Richard Carwardine, Rhodes Professor of American History at Oxford University, will deliver a lecture on "Lincoln: Purpose and Power" on Tuesday, April 11 at 3 p.m. in the Recital Hall of the Thomas W. and Robin W. Edwards College of Humanities and Fine Arts at Coastal Carolina University. The event, sponsored by the Waccamaw Center for Cultural and Historical Studies, is free and open to the public.
Professor Carwardine is England's leading Civil War scholar and one of the world's leading Lincoln scholars, according to Charles Joyner, Burroughs Distinguished Professor of Southern History and Culture at Coastal. The discussion will include the consideration of the role of religion in broader context in Lincoln's life.

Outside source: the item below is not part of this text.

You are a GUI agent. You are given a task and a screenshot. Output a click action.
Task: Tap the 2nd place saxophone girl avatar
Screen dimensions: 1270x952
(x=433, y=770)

Carwardine was awarded the Lincoln Prize April 14, 2004, at the Union League Club in New York for his biography of Lincoln, published the previous year. Raised in the mining valleys of Wales, Carwardine is the first British scholar to be awarded the Lincoln Prize, the largest award for American history in the United States. Joyner serves on the Lincoln Prize Advisory Board.
"I regard the prize as the greatest of the honors to which an American Civil War historian could aspire," Carwardine says. "It is especially gratifying that the judges thought that a non-American had something fresh to say about one of the most written-about presidents of the United States."
Joyner and Carwardine became friends through BrANCH, the society of British American Nineteenth-Century Historians. Both historians are honorary life members of the society.
"The study of American history in Britain has never been healthier," Carwardine says. "My own university, Oxford, is expanding its provision of undergraduate and graduate courses and making new appointments to teaching posts."
In an earlier book, "Evangelicals and Politics in Antebellum America," Carwardine had argued that scholars could not understand the politics of an era without paying "serious attention to religious ideas and constituencies."
As a biographer Carwardine stresses Lincoln's political relationship with evangelical Protestantism. "We cannot begin to understand Lincoln," he says, "without appreciating his moral relationship to power," even "when the evidence itself is so uncertain."